We have had the discussion with all major stakeholders in a single room
on what we need at LPC 2019. We agreed on what we need and fsids are a
concrete proposal for an implementation that appears to solve all discussed
major use-cases in a simple and elegant manner, which can also be cleanly
extended to cover your approach later.
Imho, there is no need to have the same discussion again at an
invite-only event focussed on kernel developers where most of the major
stakeholders are unlikely to be able to participate. The patch proposals
are here on all relevant list where everyone can participate and we can discuss
them right here.
I have not yet heard a concrete technical reason why the patch proposal is
inadequate and I see no reason to stall this.

> 
> I already think that history shows us that s_user_ns went upstream too
> fast and the fact that unprivileged fuse has yet to make it (and the

We've established on the other patchset that fsid mappings in no way interfere
nor care about s_user_ns so I'm not going to go into this again here. But for
the record, unprivileged fuse mounts are supported since:

commit 4ad769f3c346ec3d458e255548dec26ca5284cf6
Author: Eric W. Biederman <ebiederm@xmission.com>
Date:   Tue May 29 09:04:46 2018 -0500

    fuse: Allow fully unprivileged mounts

    Now that the fuse and the vfs work is complete.  Allow the fuse filesystem
    to be mounted by the root user in a user namespace.

    Signed-off-by: "Eric W. Biederman" <ebiederm@xmission.com>
    Signed-off-by: Miklos Szeredi <mszeredi@redhat.com>

Christian

James Bottomley Feb. 18, 2020, 11:43 p.m. UTC | #6

On Tue, 2020-02-18 at 21:03 +0100, Christian Brauner wrote:
> On Tue, Feb 18, 2020 at 11:05:48AM -0800, James Bottomley wrote:
> > On Tue, 2020-02-18 at 18:26 +0100, Christian Brauner wrote:
[...]
> > > But way more important: what Amir got right is that your approach
> > > and fsid mappings don't stand in each others way at all. Shiftfed
> > > bind-mounts can be implemented completely independent of fsid
> > > mappings after the fact on top of it.
> > > 
> > > Your example, does this:
> > > 
> > > nsfd = open("/proc/567/ns/user", O_RDONLY);  /* note: not O_PATH
> > > */
> > > configfd_action(fd, CONFIGFD_SET_FD, "ns", NULL, nsfd);
> > > 
> > > as the ultimate step. Essentially marking a mountpoint as shifted
> > > relative to that user namespace. Once fsid mappings are in all
> > > that you need to do is replace your
> > > make_kuid()/from_kuid()/from_kuid_munged() calls and so on in
> > > your patchset with
> > > make_kfsuid()/from_kfsuid()/from_kfsuid_munged() and you're done.
> > > So I honestly don't currently see any need to block the patchsets
> > > on each other.

******************************

- [Problem set]
1. In the fsid mappings thread, what is the title of the commit that allowed fuse to be mounted by the root user in a user namespace?
2. Pick up the fsid mappings thread after its final line and keep it going.

- [Source excerpt]
******************************

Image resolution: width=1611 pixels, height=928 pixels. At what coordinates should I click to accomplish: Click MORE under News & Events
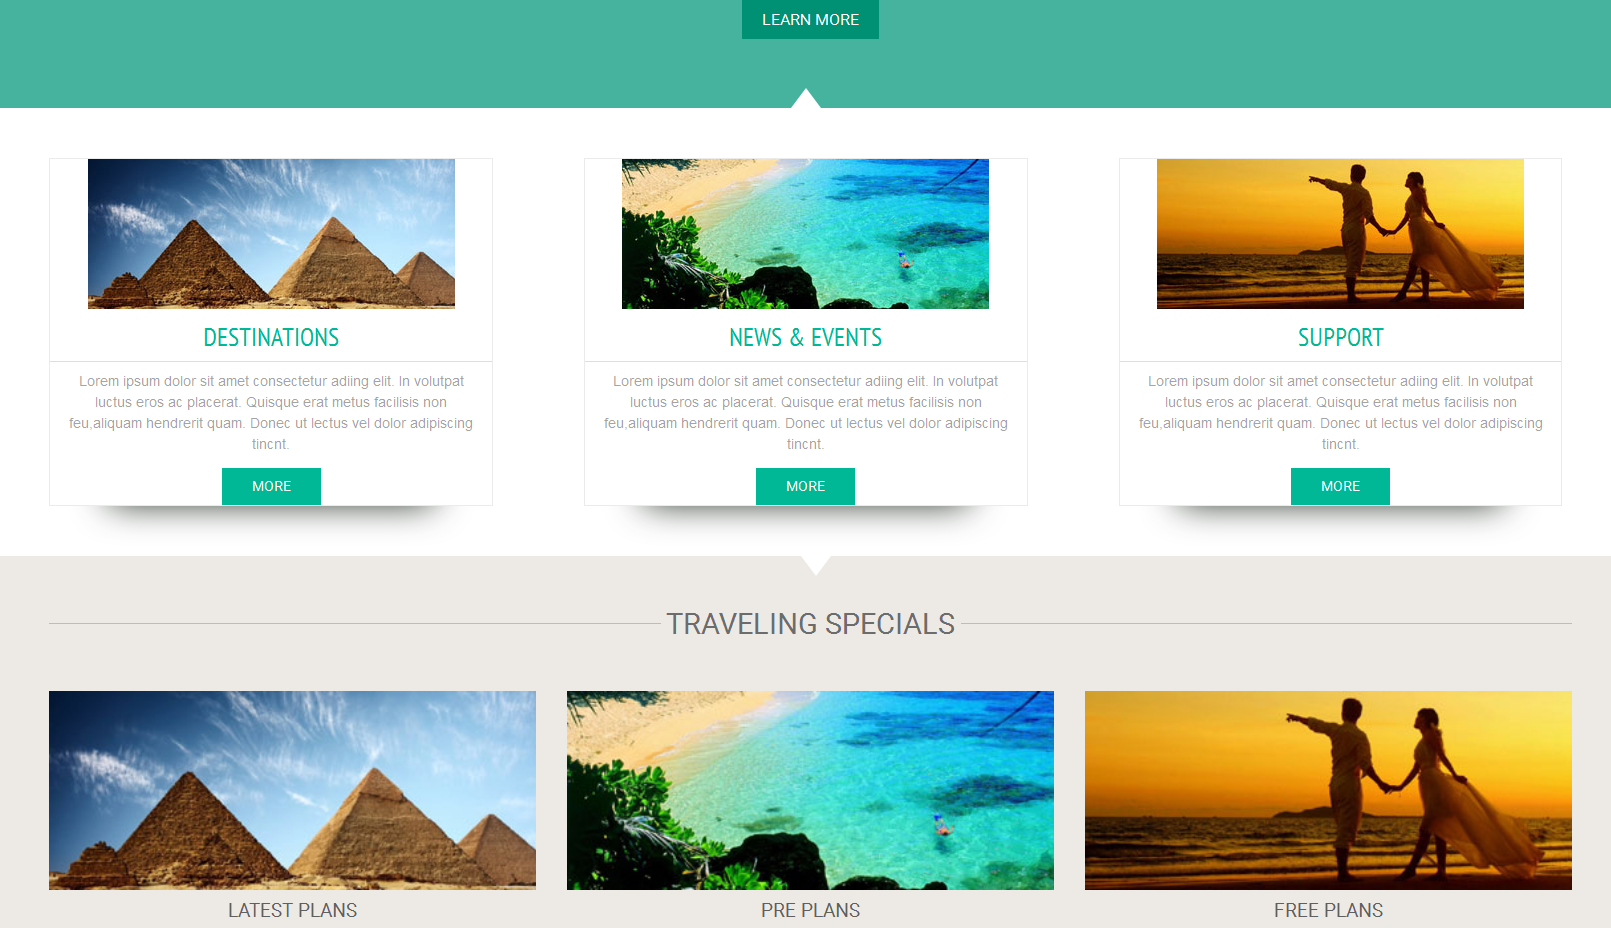click(x=805, y=486)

******************************

- [Task results]
1. fuse: Allow fully unprivileged mounts

2.
> > 
> > Can I repeat: there's no rush to get upstream on this.  Let's pause
> > to get the kernel implementation (the thing we have to maintain)
> > right.  I realise we could each work around the other and get our
> > implementations bent around each other so they all work
> > independently thus making our disjoint user cabals happy but I
> > don't think that would lead to the best outcome for kernel
> > maintainability.
> 
> We have had the discussion with all major stakeholders in a single
> room on what we need at LPC 2019.

Well, you didn't invite me, so I think "stakeholders" means people we
selected because we like their use case.  More importantly:
"stakeholders" traditionally means not only people who want to consume
the feature but also people who have to maintain it ... how many VFS
stakeholders were present?

>  We agreed on what we need and fsids are a concrete proposal for an
> implementation that appears to solve all discussed major use-cases in
> a simple and elegant manner, which can also be cleanly extended to
> cover your approach later.  Imho, there is no need to have the same
> discussion again at an invite-only event focussed on kernel
> developers where most of the major stakeholders are unlikely to be
> able to participate. The patch proposals are here on all relevant
> list where everyone can participate and we can discuss them right
> here. I have not yet heard a concrete technical reason why the patch
> proposal is inadequate and I see no reason to stall this.

You cut the actual justification I gave: tacking together ad hoc
solutions for particular interests has already lead to a proliferation
of similar but not quite user_ns captures spreading through the vfs.  I
didn't say don't do it this way ... all I said was let's get clear what
we are doing and lets put together a shifting infrastructure that's
clean, easy to understand and reason about in security terms and which
can be used to implement all our use cases ... including s_user_ns. 
And when we've done this, lets eject any of the ad hoc stuff we find we
don't need to make the whole thing simpler.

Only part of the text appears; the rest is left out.